这里我不会给出完整实现，但你应该已经能看出来：这种方法建立在若干高级 RAG 技术之上，例如：

• 将自然语言问题路由到合适的内容存储中
• 基于自然语言问题，为特定内容存储（如 SQL 数据库）生成查询语句

虽然 LangChain 目前没有专门的类来做多步问题拆解 ，但你可以参考 LlamaIndex 中的 MultiStepQueryEngine 类，从中获得一些实现灵感。

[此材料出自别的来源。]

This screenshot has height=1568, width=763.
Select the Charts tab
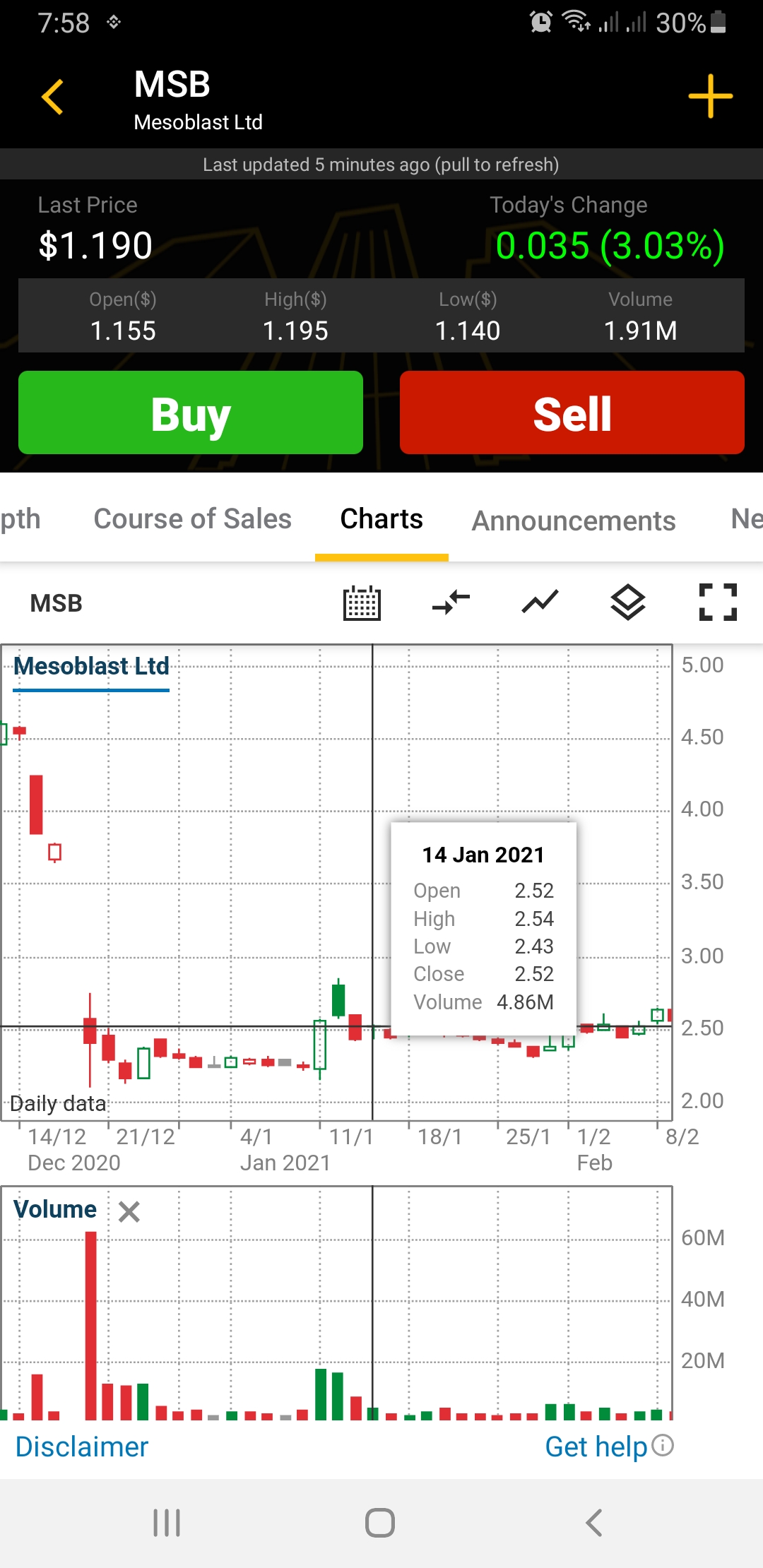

到这里，我们关于"通过问题转换来增强检索效果"的这一组技术就讲完了。下一章中，你还会学习更多提升 RAG 性能的方法。

小结

• 含糊或过于复杂的问题往往会带来糟糕的检索效果，因为向量存储匹配的是语义相似性，而不是严格的逻辑精度。查询优化的目标，就是把不清晰的问题转换成适合检索的输入。
• 查询改写（Rewrite-Retrieve-Read） 会使用 LLM 把用户问题重写成更清晰、更具体的版本，再去执行检索。例如，"Fix my code" 可以被改写成 "How to resolve ImportError: No module named pandas in Python?"。
• 多查询检索（multi-query retrieval） 会生成 3 到 5 个原始问题的变体，分别检索文档，再通过 Reciprocal Rank Fusion（RRF） 合并结果。这样能覆盖同一意图的不同表述方式。
• 由粗到细的检索（coarse-to-fine retrieval） 会先用高层摘要（例如 500 字的 chunk）找到相关 section，再在这些 section 内部用更细粒度的 chunk（例如 100 字）做二次检索，从而逐步缩小范围。
• Step-back prompting 会先生成一个更宽泛的问题，用它检索基础知识。例如，"How do I configure SSL in Flask?" 可以被扩展成 "What is SSL, and how do web frameworks handle it?"。
• Hypothetical Document Embeddings（HyDE） 会先为用户问题生成一个"假答案"，然后检索那些与这个生成答案更相似的文档，而不是直接拿原始问题去检索。
• 查询拆解（query decomposition） 会把复杂问题拆成独立子问题。例如，"What are the performance differences between PostgreSQL and MongoDB for time-series data?" 可以拆成分别询问两个数据库在 time-series 场景下能力的问题。
• Reciprocal Rank Fusion（RRF） 的做法是：对所有查询结果列表中的每个文档，计算 1 / (rank + k) 的分数并求和，其中 k 通常设为 60。出现在多个列表中的文档会得到更高分。
• Step-back prompting 往往包含两次检索：先检索宽泛问题对应的文档，再检索具体问题对应的文档，最后把这两类上下文一起送进最终 prompt。
• 一定要在你自己的数据集上测试这些查询优化技术。MultiQueryRetriever 很适合处理含糊问题；而当用户问题与文档表述方式差异较大时，HyDE 通常尤其有效。